Listed Building – Grade II*
- Official name: Blake's Cottage
- Designated: 22 July 1949
- Reference no.: 1353792

Listed Building – Grade II
- Official name: Roadside garden wall with archway linking it to Blake's Cottage
- Designated: 23 July 1998
- Reference no.: 1375729

= Blake's Cottage =

Listed building in West Sussex, England

Blake's Cottage stands in the village of Felpham, West Sussex, England. The house dates from the 17th century. Its name commemorates the occupancy of the poet William Blake, who lived in the cottage from 1800 to 1803. During his time at the house, Blake wrote the verses "And did those feet in ancient time", the preface to his Milton: A Poem in Two Books, which were later set to music as the hymn "Jerusalem". The cottage, owned by a trust, is a Grade II* listed building.

==History and description==
William Hayley, poet and biographer of his friend William Cowper, began the construction of a house, called The Turret, at Felpham in 1798. In 1800 he invited William Blake, and his wife Catherine, to the village to illustrate his own works. Blake remained at Felpham for three years, residing at his "cot" south of the village church. During his residence Blake wrote much of Milton: A Poem in Two Books, the preface of which was subsequently adapted into the hymn "Jerusalem". The cottage is managed by the Blake's Cottage Trust which bought the building in 2015. The trust has sought to raise funds to undertake restoration of the cottage but this has proved challenging. In 2017 the trust appointed architects to undertake reconstruction and redevelopment though their plans generated some local opposition. In November 2021, concerns regarding the fabric of the building saw the cottage being placed on the 2021 Heritage at Risk Register.
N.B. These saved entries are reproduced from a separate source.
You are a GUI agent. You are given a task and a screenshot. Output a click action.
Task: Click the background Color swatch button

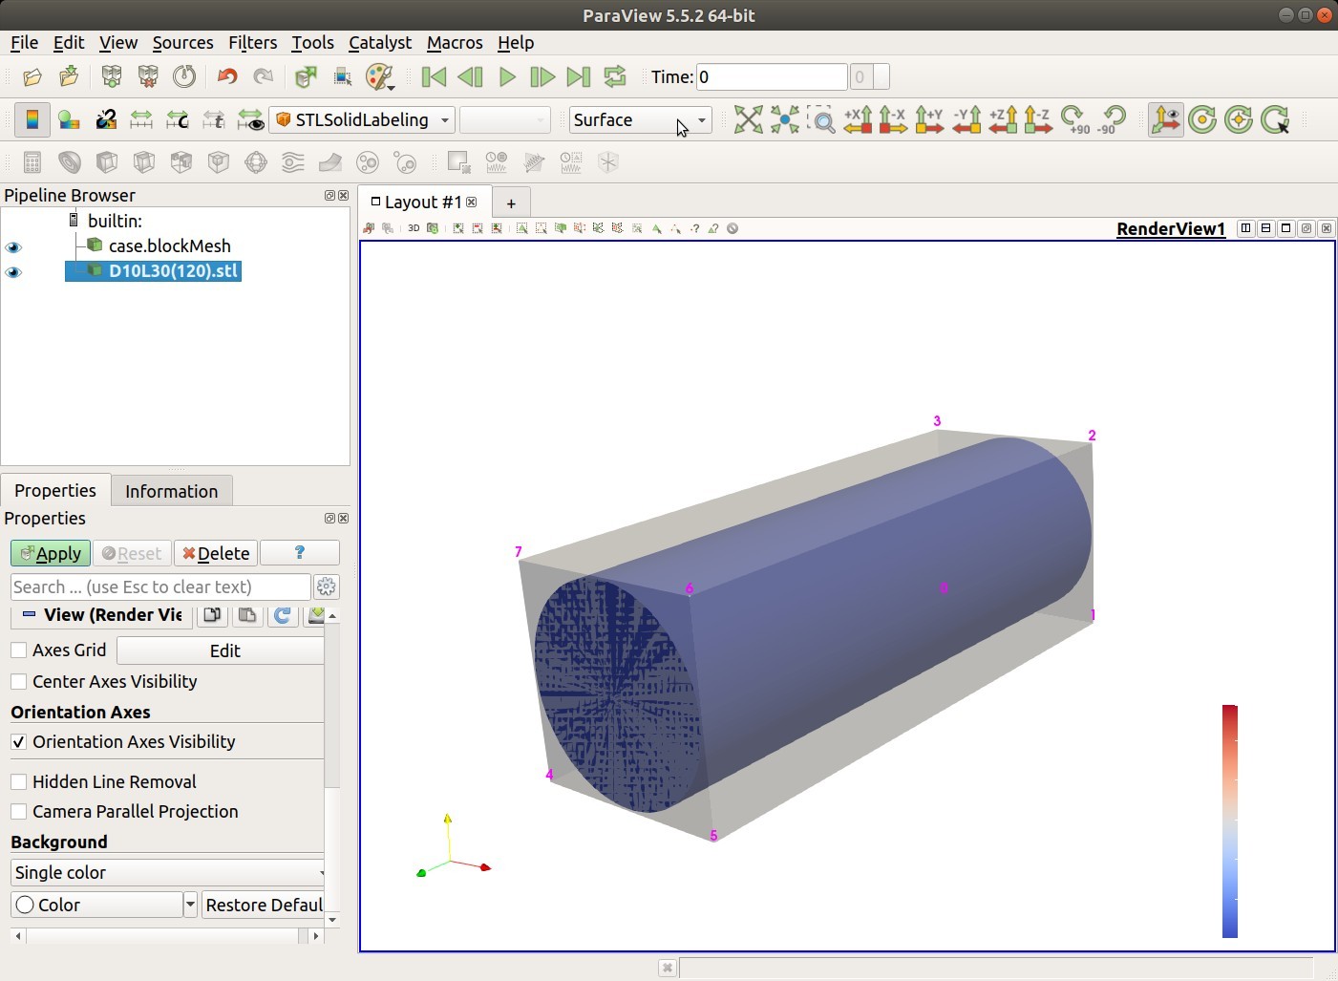(96, 905)
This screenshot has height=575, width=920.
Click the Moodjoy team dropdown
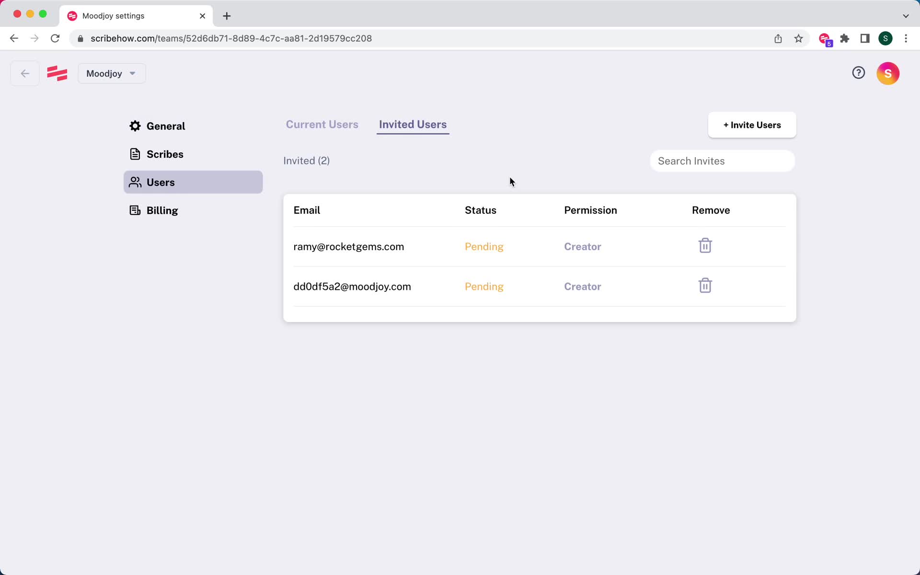tap(110, 73)
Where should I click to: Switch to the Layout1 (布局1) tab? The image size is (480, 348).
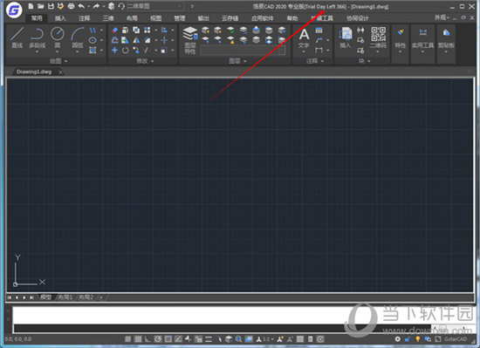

The trust aims to complete renovation of the cottage by 2027, the bicentenary of Blake's death.

The original cottage dates from the 17th century. It is of two storeys and is constructed of cob, flint and brick with a thatched roof. It is a Grade II* listed building.

==See also==
- Grade II* listed buildings in West Sussex

==Sources==
- Williamson, Elizabeth (2019). "Sussex: West"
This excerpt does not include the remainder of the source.